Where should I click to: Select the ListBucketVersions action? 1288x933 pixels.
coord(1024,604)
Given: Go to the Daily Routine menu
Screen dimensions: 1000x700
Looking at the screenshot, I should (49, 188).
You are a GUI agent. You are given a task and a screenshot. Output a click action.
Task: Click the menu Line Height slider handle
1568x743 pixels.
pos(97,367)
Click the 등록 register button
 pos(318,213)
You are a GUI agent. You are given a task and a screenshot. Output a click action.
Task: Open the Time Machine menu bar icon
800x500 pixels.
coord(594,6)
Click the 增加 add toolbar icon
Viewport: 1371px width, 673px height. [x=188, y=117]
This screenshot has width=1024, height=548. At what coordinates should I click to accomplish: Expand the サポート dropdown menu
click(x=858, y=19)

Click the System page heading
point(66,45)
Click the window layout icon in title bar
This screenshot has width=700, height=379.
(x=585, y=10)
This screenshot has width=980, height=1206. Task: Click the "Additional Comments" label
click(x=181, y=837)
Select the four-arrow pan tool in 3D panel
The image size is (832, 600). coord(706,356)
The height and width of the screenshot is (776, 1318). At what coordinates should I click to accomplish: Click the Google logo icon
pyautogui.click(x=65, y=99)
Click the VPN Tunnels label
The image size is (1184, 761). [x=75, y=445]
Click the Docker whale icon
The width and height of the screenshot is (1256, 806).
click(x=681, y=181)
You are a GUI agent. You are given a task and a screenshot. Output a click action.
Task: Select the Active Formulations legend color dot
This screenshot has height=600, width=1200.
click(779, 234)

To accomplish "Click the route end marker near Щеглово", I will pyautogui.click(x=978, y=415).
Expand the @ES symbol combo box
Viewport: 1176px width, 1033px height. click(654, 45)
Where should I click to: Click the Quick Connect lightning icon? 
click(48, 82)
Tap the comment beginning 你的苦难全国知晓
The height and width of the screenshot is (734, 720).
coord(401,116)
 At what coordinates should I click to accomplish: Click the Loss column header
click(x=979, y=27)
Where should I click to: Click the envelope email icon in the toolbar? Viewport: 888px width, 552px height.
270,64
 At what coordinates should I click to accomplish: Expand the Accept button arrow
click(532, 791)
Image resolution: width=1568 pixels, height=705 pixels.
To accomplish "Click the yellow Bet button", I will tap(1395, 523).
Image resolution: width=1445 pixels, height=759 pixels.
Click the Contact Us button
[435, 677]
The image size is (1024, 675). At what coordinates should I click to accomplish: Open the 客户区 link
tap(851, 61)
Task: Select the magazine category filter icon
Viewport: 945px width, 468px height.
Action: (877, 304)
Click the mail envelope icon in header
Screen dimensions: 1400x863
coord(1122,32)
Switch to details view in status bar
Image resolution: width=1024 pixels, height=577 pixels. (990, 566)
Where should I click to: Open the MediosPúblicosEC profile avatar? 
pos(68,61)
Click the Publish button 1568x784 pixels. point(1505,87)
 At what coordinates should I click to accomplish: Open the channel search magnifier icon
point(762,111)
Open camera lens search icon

□ □ □

What to work on | Please return the full set of records exactly as given above.

Solved problem |
Where should I click to: Select the ListBucketVersions action? 1288x933 pixels.
coord(1024,604)
Given: Go to the Daily Routine menu
Screen dimensions: 1000x700
Looking at the screenshot, I should (49, 188).
You are a GUI agent. You are given a task and a screenshot. Output a click action.
Task: Click the menu Line Height slider handle
1568x743 pixels.
pos(97,367)
Click the 등록 register button
 pos(318,213)
You are a GUI agent. You are given a task and a screenshot. Output a click action.
Task: Open the Time Machine menu bar icon
800x500 pixels.
coord(594,6)
Click the 增加 add toolbar icon
Viewport: 1371px width, 673px height. [x=188, y=117]
This screenshot has width=1024, height=548. At what coordinates should I click to accomplish: Expand the サポート dropdown menu
click(x=858, y=19)

Click the System page heading
point(66,45)
Click the window layout icon in title bar
This screenshot has width=700, height=379.
(x=585, y=10)
This screenshot has width=980, height=1206. Task: Click the "Additional Comments" label
click(x=181, y=837)
Select the four-arrow pan tool in 3D panel
The image size is (832, 600). coord(706,356)
The height and width of the screenshot is (776, 1318). At what coordinates should I click to accomplish: Click the Google logo icon
pyautogui.click(x=65, y=99)
Click the VPN Tunnels label
The image size is (1184, 761). [x=75, y=445]
Click the Docker whale icon
The width and height of the screenshot is (1256, 806).
click(x=681, y=181)
You are a GUI agent. You are given a task and a screenshot. Output a click action.
Task: Select the Active Formulations legend color dot
This screenshot has height=600, width=1200.
click(779, 234)

To accomplish "Click the route end marker near Щеглово", I will pyautogui.click(x=978, y=415).
Expand the @ES symbol combo box
Viewport: 1176px width, 1033px height. click(654, 45)
Where should I click to: Click the Quick Connect lightning icon? 
click(48, 82)
Tap the comment beginning 你的苦难全国知晓
The height and width of the screenshot is (734, 720).
coord(401,116)
 At what coordinates should I click to accomplish: Click the Loss column header
click(x=979, y=27)
Where should I click to: Click the envelope email icon in the toolbar? Viewport: 888px width, 552px height.
270,64
 At what coordinates should I click to accomplish: Expand the Accept button arrow
click(532, 791)
Image resolution: width=1568 pixels, height=705 pixels.
To accomplish "Click the yellow Bet button", I will tap(1395, 523).
Image resolution: width=1445 pixels, height=759 pixels.
Click the Contact Us button
[435, 677]
The image size is (1024, 675). At what coordinates should I click to accomplish: Open the 客户区 link
tap(851, 61)
Task: Select the magazine category filter icon
Viewport: 945px width, 468px height.
Action: (877, 304)
Click the mail envelope icon in header
Screen dimensions: 1400x863
coord(1122,32)
Switch to details view in status bar
Image resolution: width=1024 pixels, height=577 pixels. (990, 566)
Where should I click to: Open the MediosPúblicosEC profile avatar? 
pos(68,61)
Click the Publish button 1568x784 pixels. point(1505,87)
 At what coordinates should I click to accomplish: Open the channel search magnifier icon
point(762,111)
Open camera lens search icon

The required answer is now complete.